OBSERVER Photo by M.J. Stafford Dunkirk Councilman-At-Large Nick Weiser, right, speaks with resident Bob Whittemore before a hearing Monday on the city’s 2026 budget proposal. In the background are Treasurer Mark Woods and Mayor Kate Wdowiasz.

It was calm at the eye of Dunkirk City Hall’s financial storm Monday, with a laid-back 2026 budget hearing that featured just one speaker.

Only two members of the public attended besides the OBSERVER. One of them was occasional city meeting watchdog Bob Whittemore, who spoke at length with Councilman-at-Large Nick Weiser before the hearing, but did not comment during it.

The person who did speak was Gary Frederickson, the Third Ward’s councilman-elect. Fredrickson admitted he hadn’t looked at the budget yet, but made this statement: “if the city is in financial difficulty, there should be no pay raises for employees until the city is in the black again.”

The budget proposal by Wdowiasz contains a 2% property tax increase, after a 2025 spending plan that saw an 84% hike. The 2026 proposal, and Dunkirk’s financial practices in general, were ripped Friday in a critical letter from the state Comptroller’s Office to City Hall.

Monday’s legally required hearing on the budget lasted just five minutes, at least in public. The Common Council went into executive session afterwards, using personnel matters as an excuse.

Frederickson had a few more things on his mind, buttonholing the OBSERVER for longer than the hearing to offer some comments on city affairs.

He bashed Wdowiasz for considering an insurance buyout, calling it a back-door way to get herself a raise.

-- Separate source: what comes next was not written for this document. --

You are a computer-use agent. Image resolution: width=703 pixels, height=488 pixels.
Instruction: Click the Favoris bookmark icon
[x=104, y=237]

Frederickson thinks previous Mayor Wilfred Rosas’ administration used numbers that were not true to derive budgets, but the Common Council failed to doublecheck and simply went along with him.

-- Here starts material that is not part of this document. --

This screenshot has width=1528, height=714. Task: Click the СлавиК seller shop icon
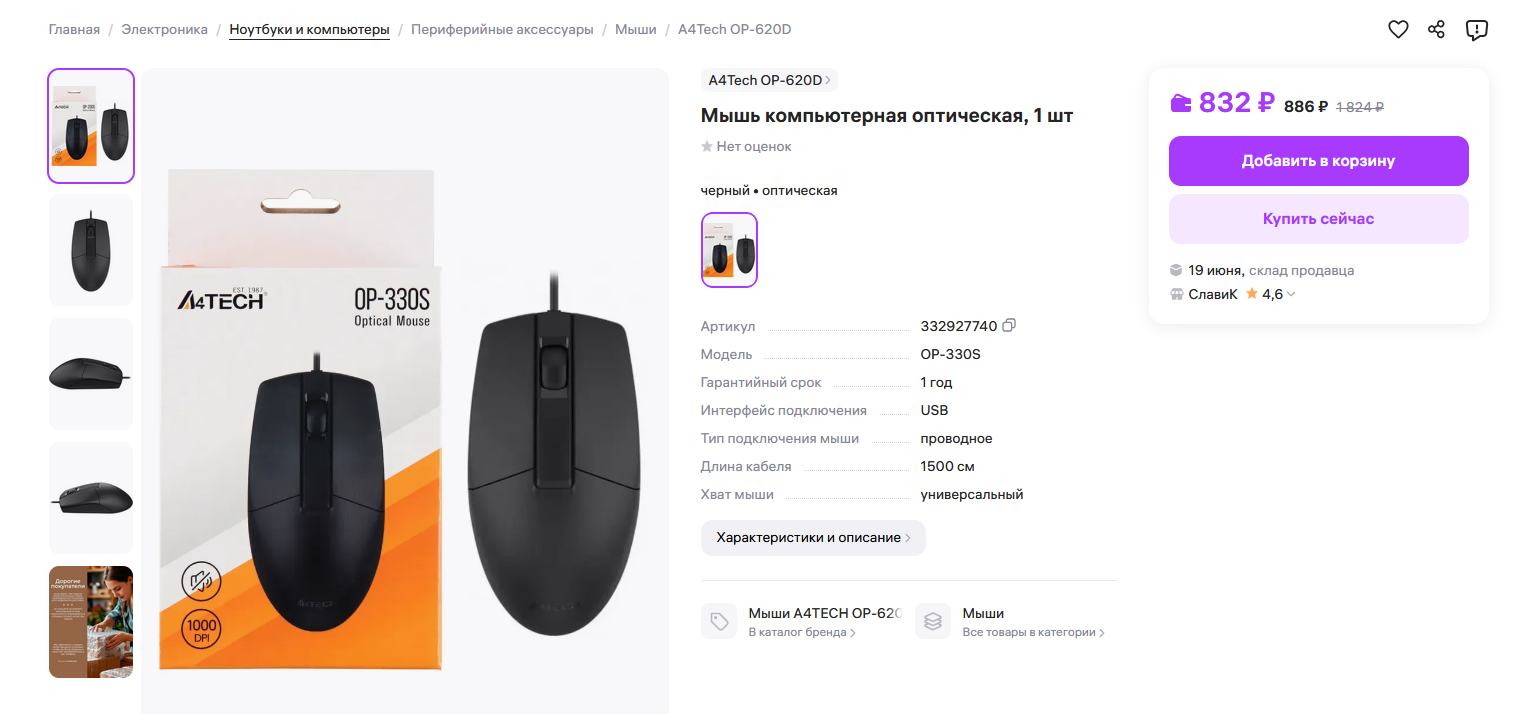pyautogui.click(x=1177, y=294)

Frederickson called for a city comptroller to oversee financial affairs, now that the treasurer position has been abolished.

The councilman-elect also criticized the purchase of two trucks by the city fire department. He repeated his pro-consolidation stance from the election campaign, noting that neighboring Fredonia also purchased a fire truck recently — but a combined department could share the cost of new trucks.